• _Your goal_
Look through the data below and return each line where "gear" appears.

[Extracted records]
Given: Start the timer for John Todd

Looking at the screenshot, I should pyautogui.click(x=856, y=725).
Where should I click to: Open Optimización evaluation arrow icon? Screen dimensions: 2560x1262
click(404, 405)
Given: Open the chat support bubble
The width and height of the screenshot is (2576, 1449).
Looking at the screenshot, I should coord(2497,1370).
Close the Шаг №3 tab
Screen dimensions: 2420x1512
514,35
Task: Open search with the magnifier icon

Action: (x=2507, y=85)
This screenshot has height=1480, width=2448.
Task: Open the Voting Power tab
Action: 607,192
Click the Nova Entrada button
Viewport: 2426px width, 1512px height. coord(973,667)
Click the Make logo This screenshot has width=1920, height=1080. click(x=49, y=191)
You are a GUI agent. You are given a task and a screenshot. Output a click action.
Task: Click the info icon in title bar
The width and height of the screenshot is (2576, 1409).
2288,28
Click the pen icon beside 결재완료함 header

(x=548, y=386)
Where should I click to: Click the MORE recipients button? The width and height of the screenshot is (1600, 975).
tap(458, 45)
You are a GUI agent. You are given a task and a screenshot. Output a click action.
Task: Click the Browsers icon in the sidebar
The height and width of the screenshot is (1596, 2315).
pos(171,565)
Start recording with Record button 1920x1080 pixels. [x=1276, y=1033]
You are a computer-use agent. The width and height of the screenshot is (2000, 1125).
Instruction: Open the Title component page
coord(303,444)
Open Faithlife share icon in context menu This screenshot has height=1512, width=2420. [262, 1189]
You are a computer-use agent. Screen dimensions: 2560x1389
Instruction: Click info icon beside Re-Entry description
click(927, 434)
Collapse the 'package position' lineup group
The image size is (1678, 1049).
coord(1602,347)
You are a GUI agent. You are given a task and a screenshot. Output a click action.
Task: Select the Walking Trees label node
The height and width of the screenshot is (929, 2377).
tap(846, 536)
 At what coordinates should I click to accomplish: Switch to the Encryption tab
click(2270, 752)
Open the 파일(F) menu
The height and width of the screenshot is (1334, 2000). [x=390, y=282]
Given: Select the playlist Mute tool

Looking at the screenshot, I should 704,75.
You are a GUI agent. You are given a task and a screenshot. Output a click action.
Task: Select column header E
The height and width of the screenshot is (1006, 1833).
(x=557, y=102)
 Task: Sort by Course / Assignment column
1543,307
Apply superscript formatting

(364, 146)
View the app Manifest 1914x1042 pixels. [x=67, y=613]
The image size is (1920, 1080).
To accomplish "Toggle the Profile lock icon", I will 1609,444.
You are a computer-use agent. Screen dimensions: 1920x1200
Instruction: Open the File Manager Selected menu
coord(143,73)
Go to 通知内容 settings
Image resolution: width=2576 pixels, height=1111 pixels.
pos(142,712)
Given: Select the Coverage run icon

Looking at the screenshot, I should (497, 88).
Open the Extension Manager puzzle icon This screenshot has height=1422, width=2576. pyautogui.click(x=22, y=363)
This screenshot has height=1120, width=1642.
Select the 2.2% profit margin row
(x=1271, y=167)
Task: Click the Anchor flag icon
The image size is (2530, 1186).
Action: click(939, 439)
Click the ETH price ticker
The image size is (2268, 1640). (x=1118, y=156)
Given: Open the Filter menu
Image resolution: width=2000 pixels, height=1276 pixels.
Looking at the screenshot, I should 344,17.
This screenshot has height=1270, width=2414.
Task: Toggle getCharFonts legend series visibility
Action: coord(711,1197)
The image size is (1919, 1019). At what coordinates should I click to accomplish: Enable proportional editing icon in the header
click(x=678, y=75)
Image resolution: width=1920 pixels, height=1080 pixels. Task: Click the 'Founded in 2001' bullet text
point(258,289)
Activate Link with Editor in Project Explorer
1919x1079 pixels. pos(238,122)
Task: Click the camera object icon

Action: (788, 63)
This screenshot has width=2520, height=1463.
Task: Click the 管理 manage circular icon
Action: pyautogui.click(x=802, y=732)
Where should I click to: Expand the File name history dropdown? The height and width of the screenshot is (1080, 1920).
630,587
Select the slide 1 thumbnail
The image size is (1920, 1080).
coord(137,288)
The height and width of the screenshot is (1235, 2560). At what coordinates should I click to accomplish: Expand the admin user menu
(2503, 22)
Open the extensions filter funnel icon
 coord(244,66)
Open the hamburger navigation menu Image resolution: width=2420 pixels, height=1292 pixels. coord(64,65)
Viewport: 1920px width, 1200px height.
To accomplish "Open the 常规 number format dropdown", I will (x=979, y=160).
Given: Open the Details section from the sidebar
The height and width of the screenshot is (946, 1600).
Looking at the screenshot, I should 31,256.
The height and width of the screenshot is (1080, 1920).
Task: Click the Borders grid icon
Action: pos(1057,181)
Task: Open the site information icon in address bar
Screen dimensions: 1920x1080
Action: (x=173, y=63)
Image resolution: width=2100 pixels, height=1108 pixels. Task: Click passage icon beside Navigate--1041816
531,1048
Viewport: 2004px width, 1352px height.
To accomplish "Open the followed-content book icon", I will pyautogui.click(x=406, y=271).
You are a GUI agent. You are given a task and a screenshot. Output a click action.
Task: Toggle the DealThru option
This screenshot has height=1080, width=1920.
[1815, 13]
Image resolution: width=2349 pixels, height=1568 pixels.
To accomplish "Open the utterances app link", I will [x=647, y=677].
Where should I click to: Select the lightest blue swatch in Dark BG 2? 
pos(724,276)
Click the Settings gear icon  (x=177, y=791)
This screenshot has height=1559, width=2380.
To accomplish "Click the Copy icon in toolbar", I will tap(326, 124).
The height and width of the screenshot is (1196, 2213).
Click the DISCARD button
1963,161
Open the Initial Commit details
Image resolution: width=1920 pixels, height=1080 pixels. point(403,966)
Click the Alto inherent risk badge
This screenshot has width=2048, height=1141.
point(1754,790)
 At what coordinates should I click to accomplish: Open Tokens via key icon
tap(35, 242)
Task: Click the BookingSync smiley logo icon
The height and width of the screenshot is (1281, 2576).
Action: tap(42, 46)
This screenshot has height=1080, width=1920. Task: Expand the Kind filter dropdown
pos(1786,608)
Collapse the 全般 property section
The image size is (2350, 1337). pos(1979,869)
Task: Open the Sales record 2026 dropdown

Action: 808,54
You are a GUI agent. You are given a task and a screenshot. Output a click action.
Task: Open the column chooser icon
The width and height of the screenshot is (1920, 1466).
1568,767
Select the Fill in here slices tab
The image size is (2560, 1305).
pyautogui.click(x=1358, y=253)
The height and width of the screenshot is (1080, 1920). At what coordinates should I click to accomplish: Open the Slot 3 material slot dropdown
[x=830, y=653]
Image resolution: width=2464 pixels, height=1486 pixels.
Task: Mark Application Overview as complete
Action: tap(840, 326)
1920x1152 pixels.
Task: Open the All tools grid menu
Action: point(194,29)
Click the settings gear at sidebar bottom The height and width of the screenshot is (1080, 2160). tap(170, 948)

• _Result_
Click the Settings gear icon  (x=177, y=791)
Click the settings gear at sidebar bottom The height and width of the screenshot is (1080, 2160). tap(170, 948)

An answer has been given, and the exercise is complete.